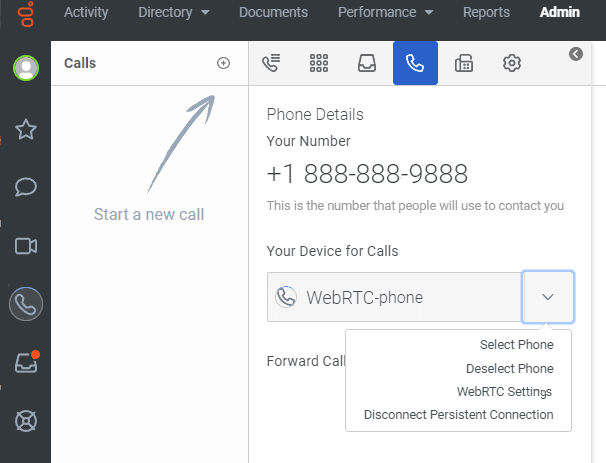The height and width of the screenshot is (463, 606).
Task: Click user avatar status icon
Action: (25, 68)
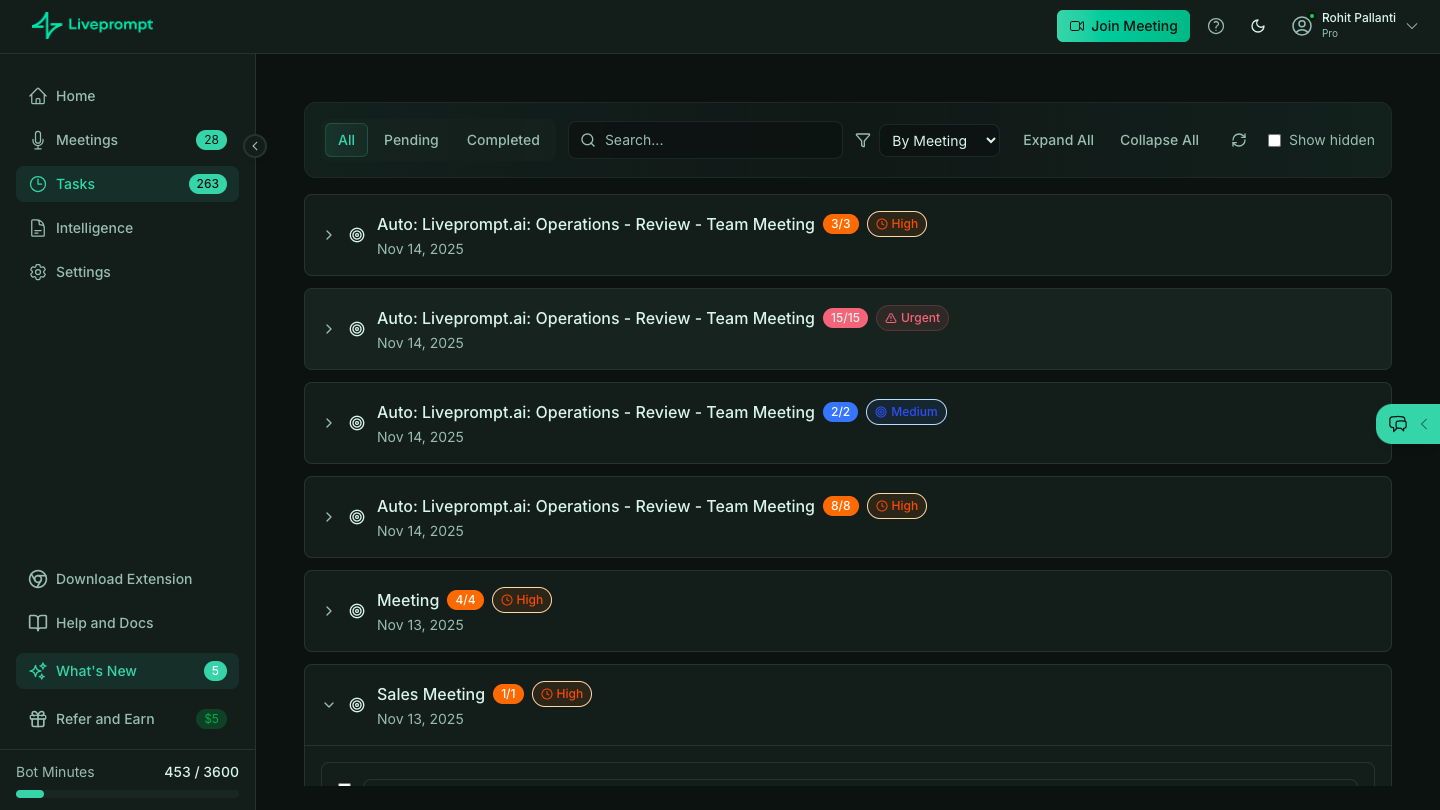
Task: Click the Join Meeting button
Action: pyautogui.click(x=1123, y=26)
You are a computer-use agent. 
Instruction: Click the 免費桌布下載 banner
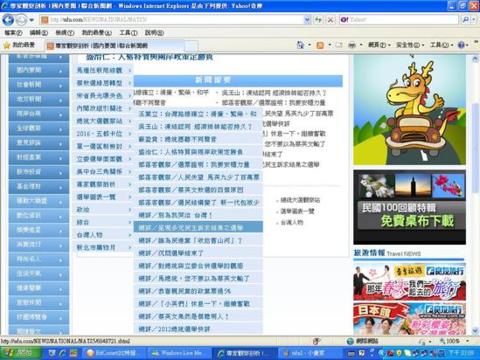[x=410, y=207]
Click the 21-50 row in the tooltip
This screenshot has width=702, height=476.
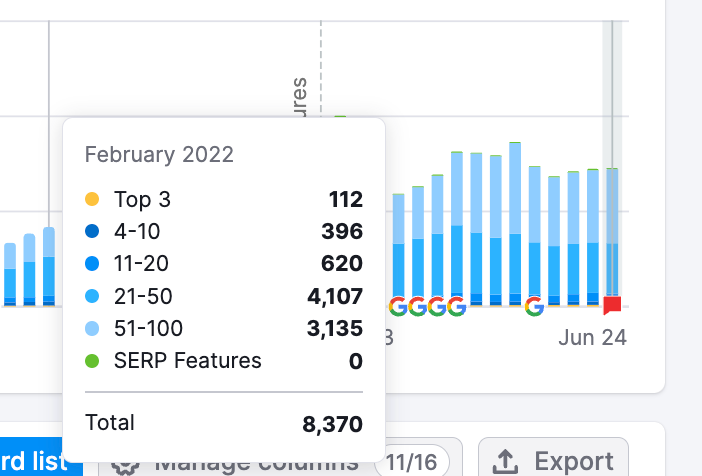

★ ★ ★ ★

[What the task requires] Write out again, exactly, each line from the one containing "You are a computer-use agent." through the last line of the entries, and omit every picture.

[Task output]
You are a computer-use agent. 
Instruction: Click the 免費桌布下載 banner
[x=410, y=207]
Click the 21-50 row in the tooltip
This screenshot has width=702, height=476.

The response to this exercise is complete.